Mais de 1.000 pessoas foram detidas em uma ação global contra o tráfico humano que envolveu 59 países, coordenada pela Interpol. A operação, chamada Global Chain, focou em diversas formas de tráfico, incluindo exploração sexual, trabalho forçado e atividades criminosas.
Durante a operação, foram desmanteladas redes que traficavam vítimas para fraudes online no Camboja e uma organização que recrutava garotas menores de idade por meio das redes sociais para a exploração sexual na Europa. As autoridades relataram que, ao todo, 2.070 vítimas ou potenciais vítimas foram identificadas, sendo a maioria mulheres.
Detalhes da operação e resultados
Das prisões realizadas, 334 foram específicas por tráfico humano, enquanto 690 estavam ligadas a crimes associados. A Interpol, em colaboração com a Europol e a Frontex, destacou que a operação revelou novas rotas e métodos de tráfico, incluindo uma tendência crescente de vítimas da América Latina sendo traficadas para trabalho forçado na Europa. Aproximadamente 10% das vítimas identificadas eram menores provenientes das Américas que enfrentavam exploração sexual.
No contexto da operação, as autoridades colombianas iniciaram uma campanha de prevenção em aeroportos para conscientizar sobre os riscos de ofertas de emprego fraudulentas no exterior. No Brasil, a Polícia Federal identificou 406 vítimas de uma rede transnacional que traficava pessoas para o Camboja, onde eram forçadas a participar de fraudes online.
Colaboração internacional e resgates
Interpol emitiu notificações para capturar suspeitos e pessoas de interesse. Durante a operação, a polícia argentina resgatou duas crianças bolivianas que estavam sendo forçadas a trabalhar em uma mercearia, resultando em prisões. Além disso, as autoridades belgas prenderam 17 suspeitos após desmantelar uma rede de tráfico que mantinha vítimas recrutadas por redes sociais em cativeiro, forçando-as a se prostituírem na Bélgica e na França.

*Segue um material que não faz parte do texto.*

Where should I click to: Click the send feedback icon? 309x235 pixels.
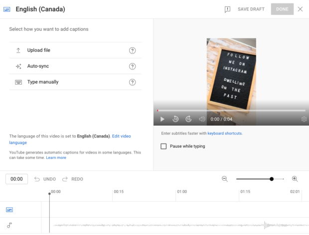(x=227, y=9)
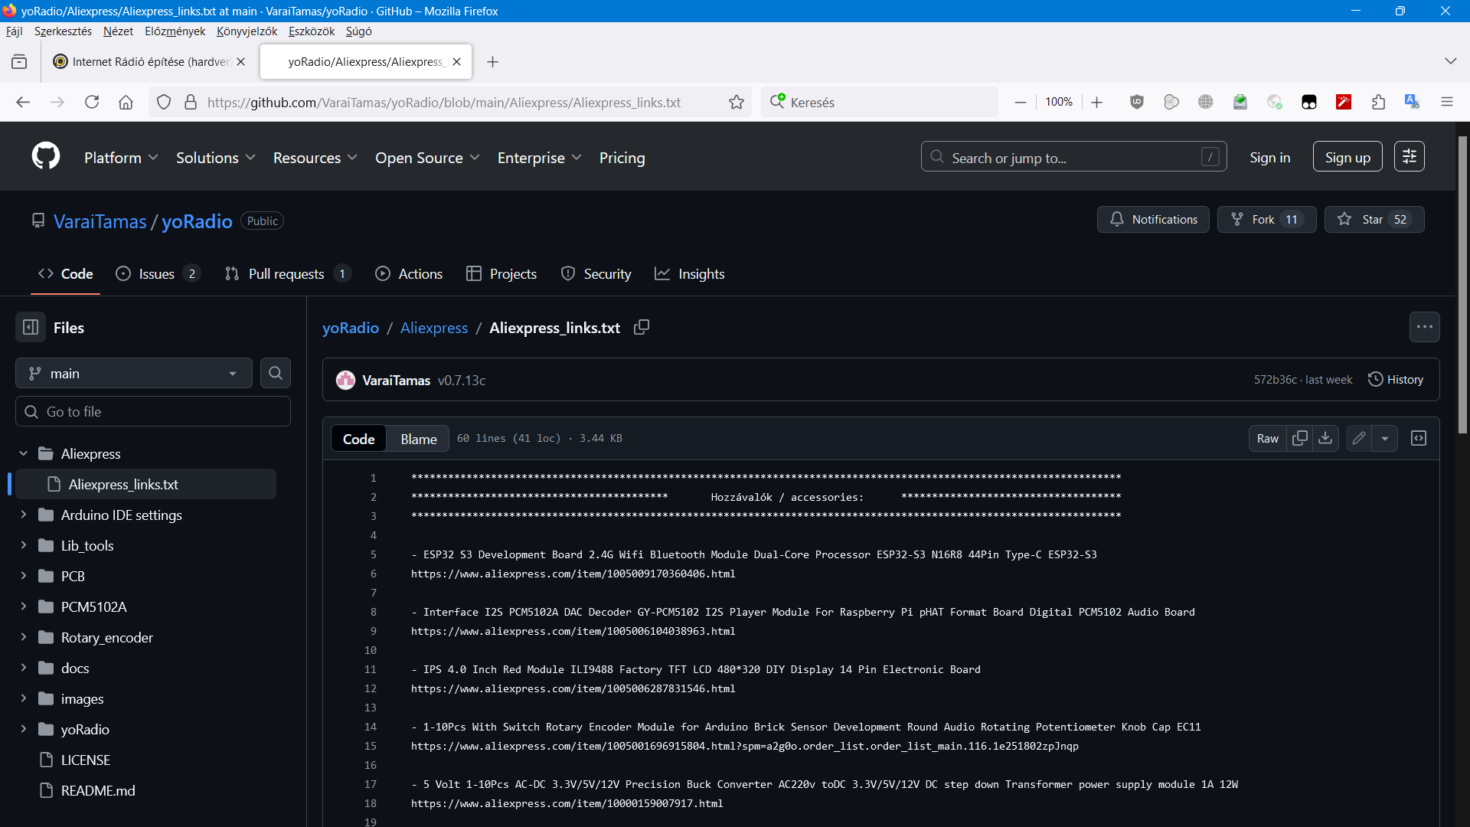Viewport: 1470px width, 827px height.
Task: Open the Könyvjelzők menu
Action: click(247, 31)
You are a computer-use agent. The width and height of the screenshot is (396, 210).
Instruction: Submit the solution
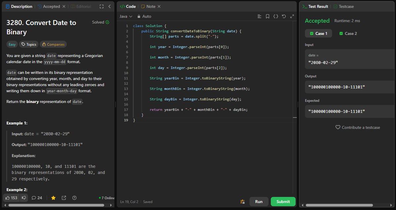coord(283,201)
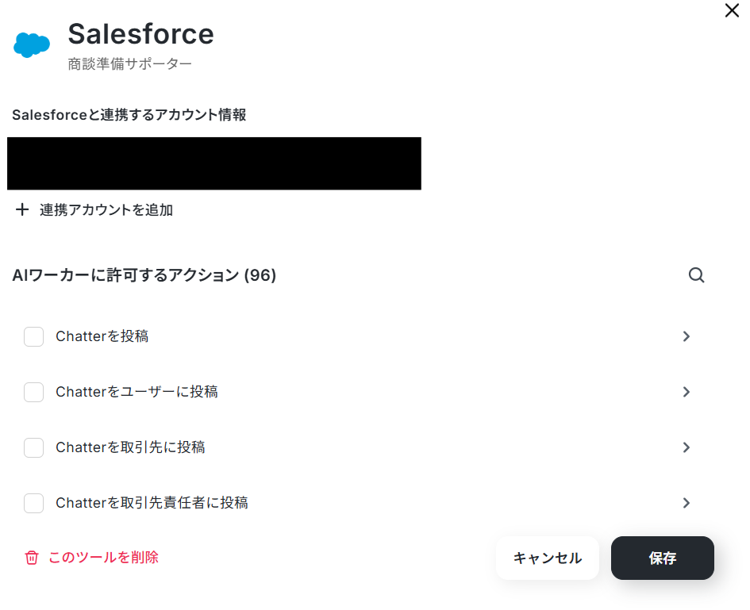The image size is (750, 610).
Task: Click the キャンセル button
Action: 547,558
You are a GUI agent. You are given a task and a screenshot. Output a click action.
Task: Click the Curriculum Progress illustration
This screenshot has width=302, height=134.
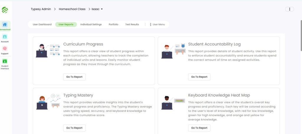tap(45, 50)
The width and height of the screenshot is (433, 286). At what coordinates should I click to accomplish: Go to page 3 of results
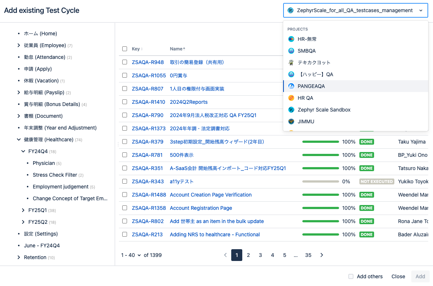[260, 255]
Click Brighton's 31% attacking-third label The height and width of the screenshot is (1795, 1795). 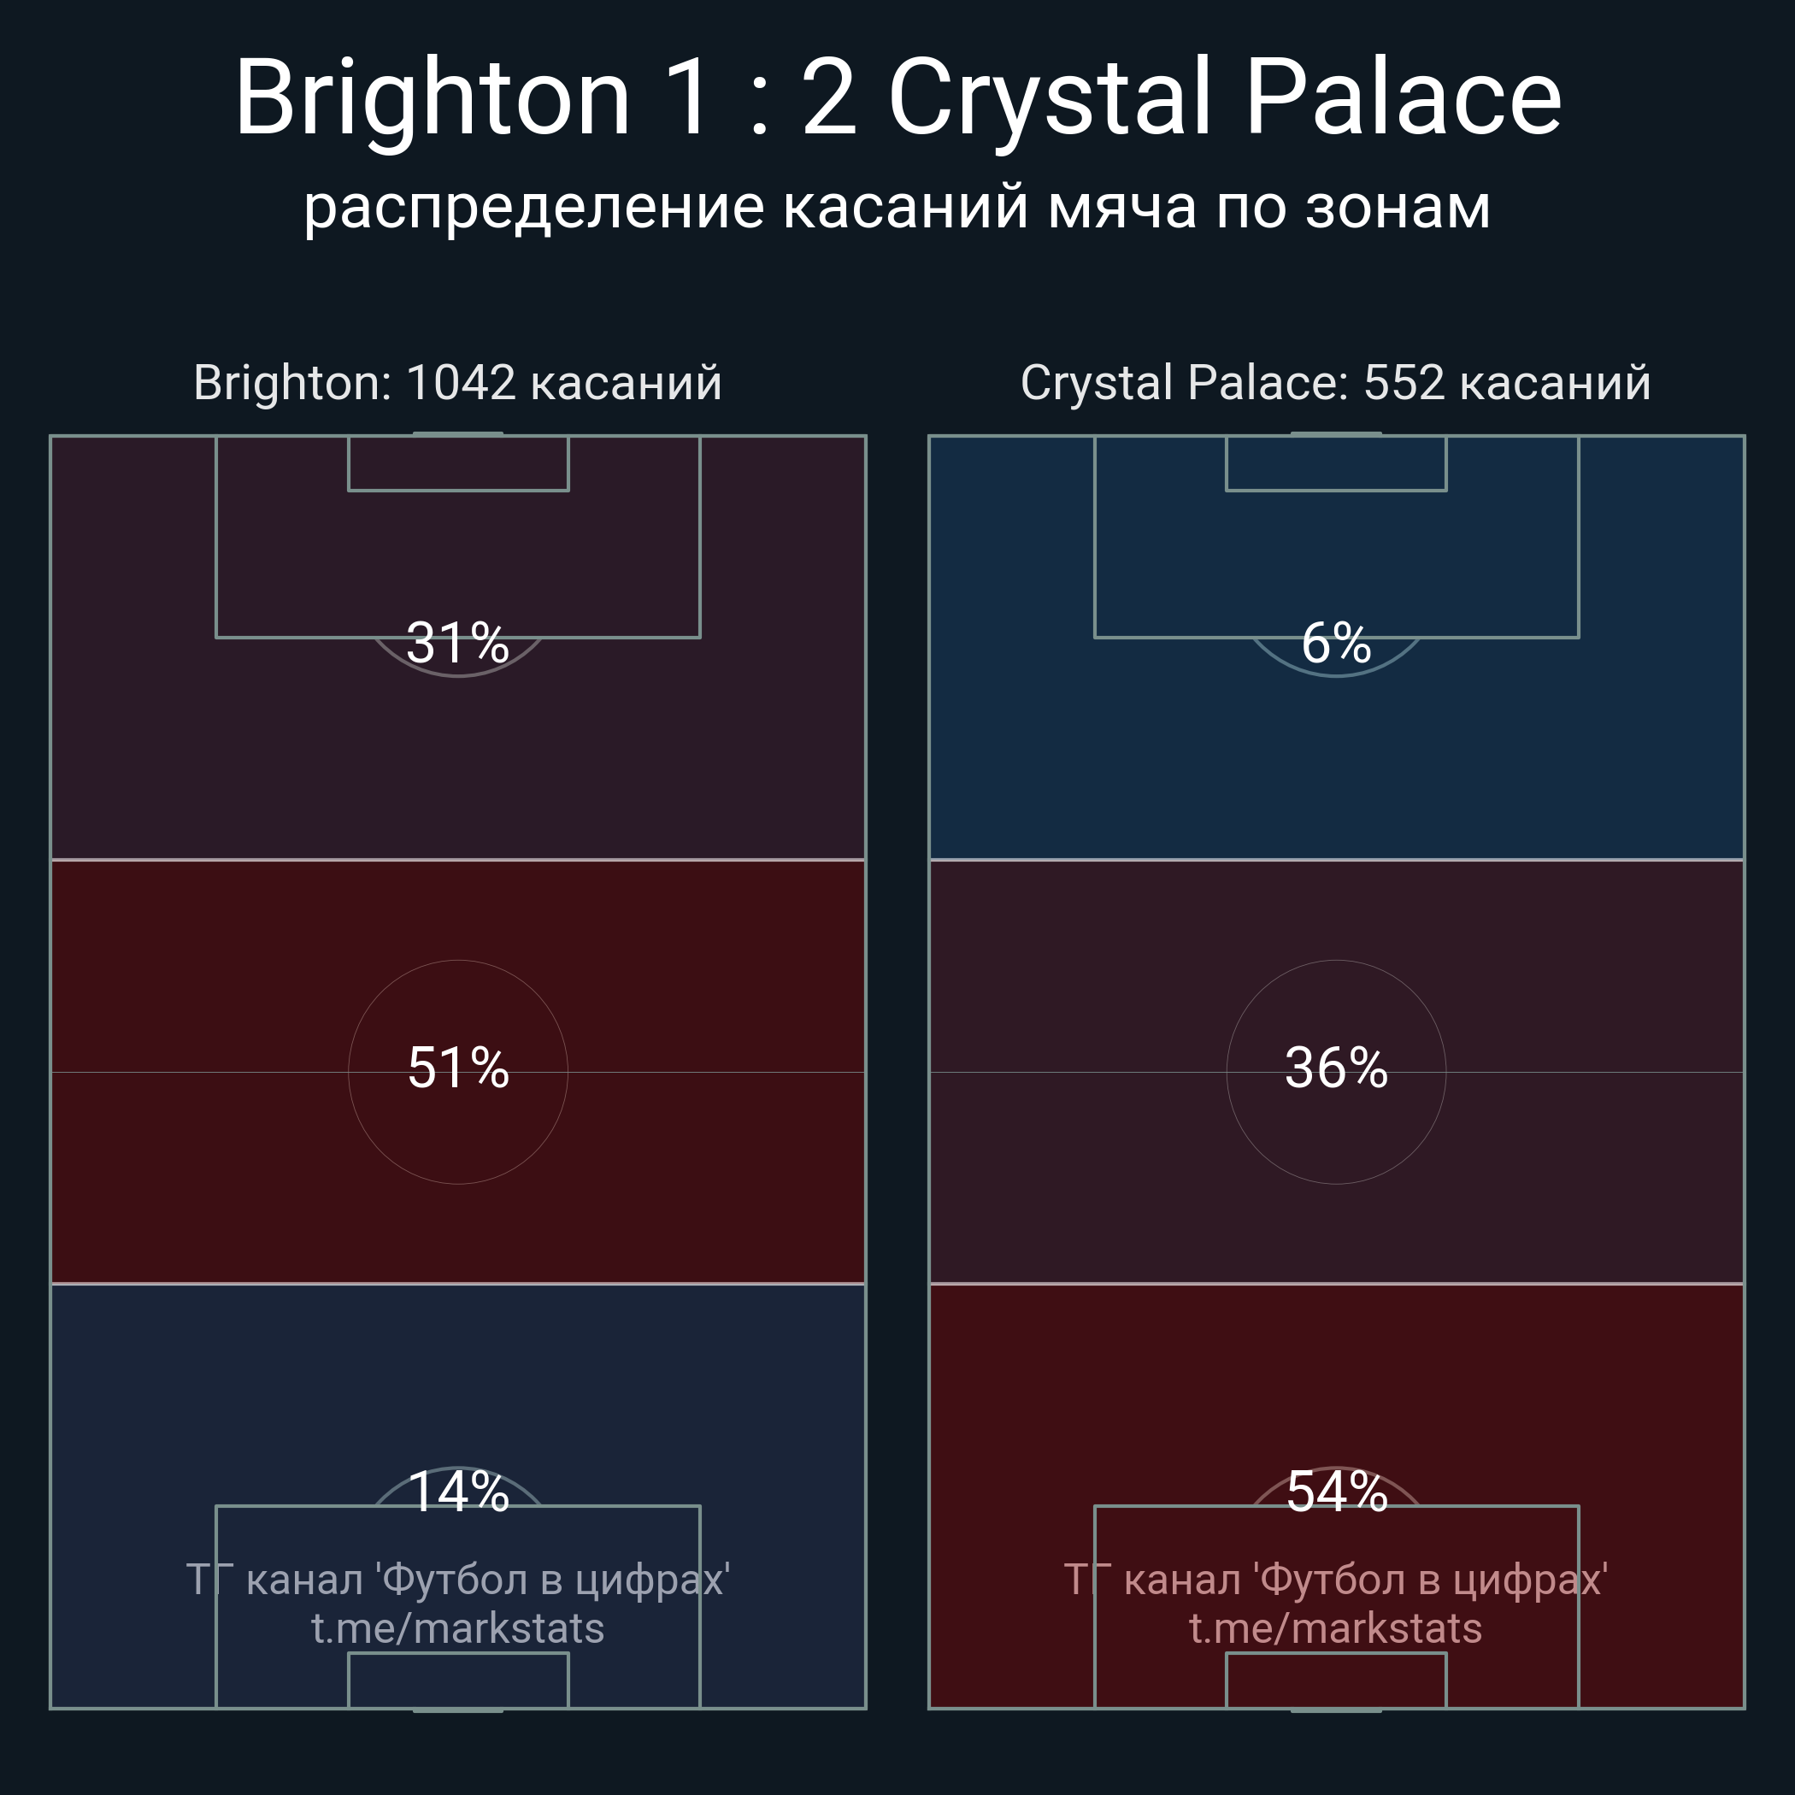pos(458,643)
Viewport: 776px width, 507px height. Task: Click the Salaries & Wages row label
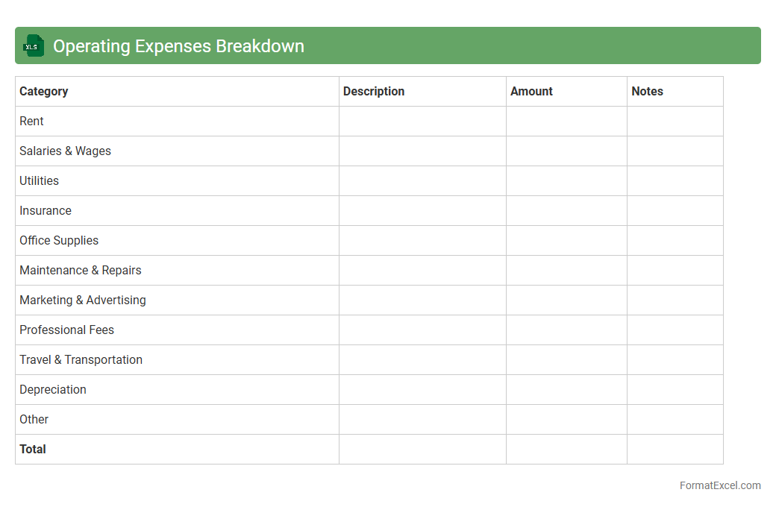(66, 151)
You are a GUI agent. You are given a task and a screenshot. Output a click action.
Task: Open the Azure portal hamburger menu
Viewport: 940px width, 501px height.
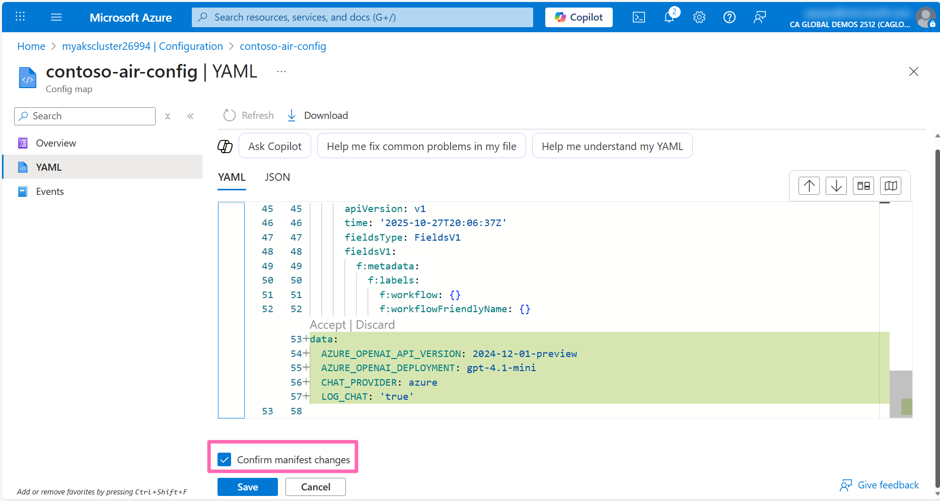[x=56, y=17]
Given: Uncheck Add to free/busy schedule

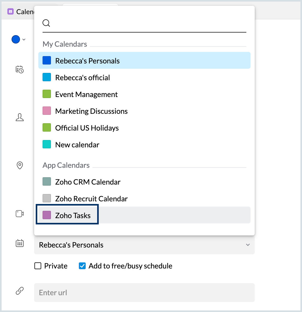Looking at the screenshot, I should coord(82,266).
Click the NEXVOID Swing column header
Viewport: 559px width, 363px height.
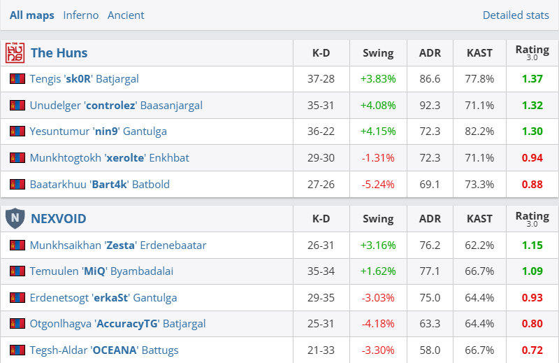(378, 218)
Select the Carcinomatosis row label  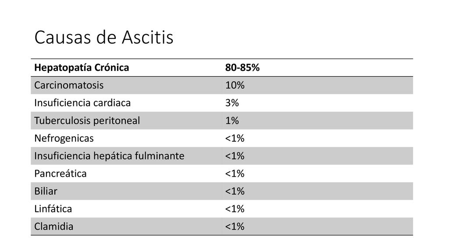pos(69,85)
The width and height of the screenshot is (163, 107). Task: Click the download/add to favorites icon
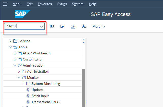click(x=73, y=26)
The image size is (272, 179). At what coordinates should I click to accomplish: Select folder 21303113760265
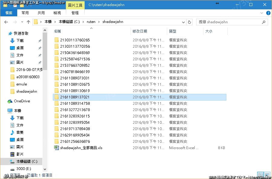coord(75,40)
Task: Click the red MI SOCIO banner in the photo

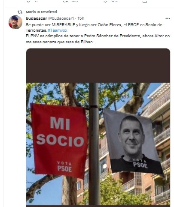Action: (59, 141)
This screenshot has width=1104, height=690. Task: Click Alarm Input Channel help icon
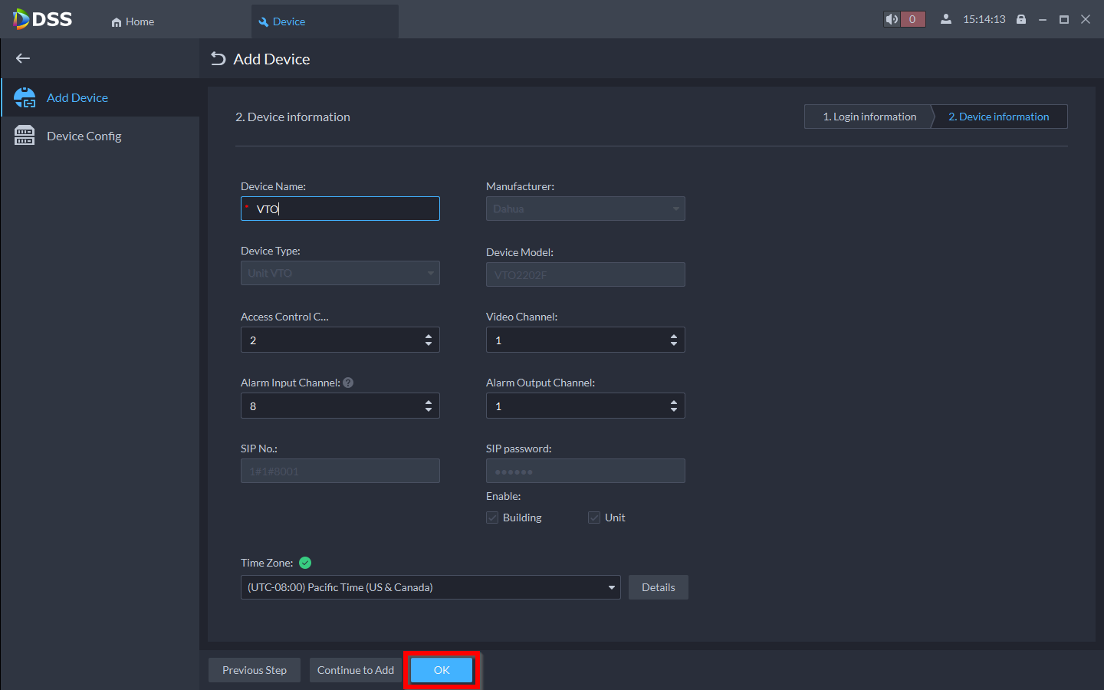[x=348, y=383]
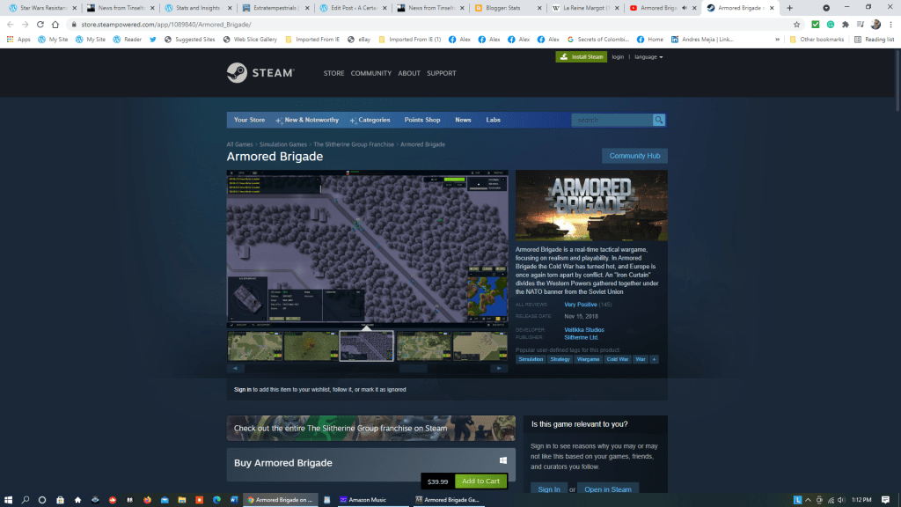The width and height of the screenshot is (901, 507).
Task: Click the search magnifier icon in the store bar
Action: click(659, 120)
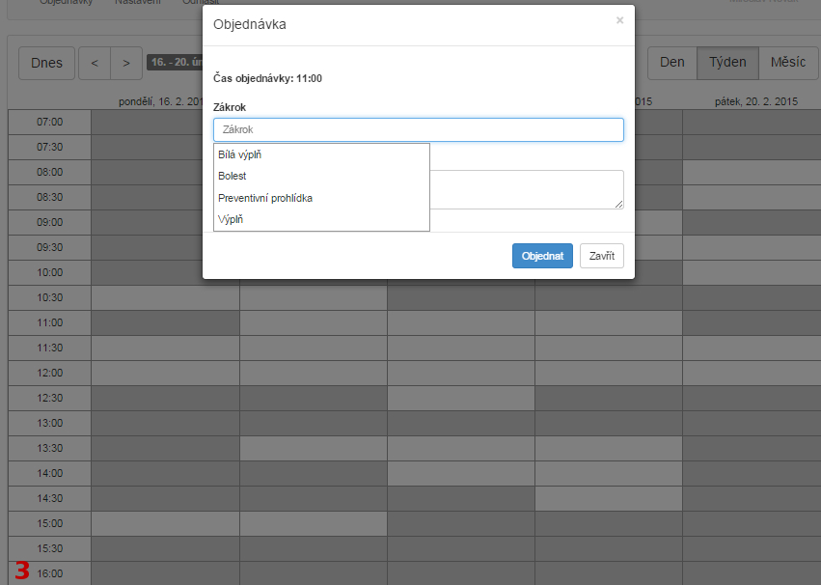The image size is (821, 585).
Task: Switch the calendar to Týden view
Action: [727, 63]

A operação ocorreu entre os dias 8 e 12 de junho e envolveu 40.000 policiais de países da África, Américas, Ásia e Europa. Os dados coletados mostraram que a maioria das vítimas foi traficada para exploração sexual, enquanto 20% eram forçadas a cometer crimes, 11% ao trabalho forçado e 2% à mendicância forçada.
Os indivíduos identificados durante a operação foram encaminhados para serviços nacionais de proteção e apoio, resultando em 465 investigações adicionais. Além disso, 201 suspeitos foram identificados. Países como Reino Unido, Estados Unidos, França, Alemanha, Espanha, Nigéria, Tailândia e Vietnã também participaram da ação.
O secretário-geral da Interpol, Valdecy Urquiza, enfatizou que o tráfico humano continua sendo uma das formas mais lucrativas e disseminadas de crime organizado, gerando bilhões em receita ilícita anualmente. Ele afirmou que o impacto dessa crime causa danos severos e duradouros às vítimas, ressaltando a importância da cooperação internacional para desmantelar redes criminosas.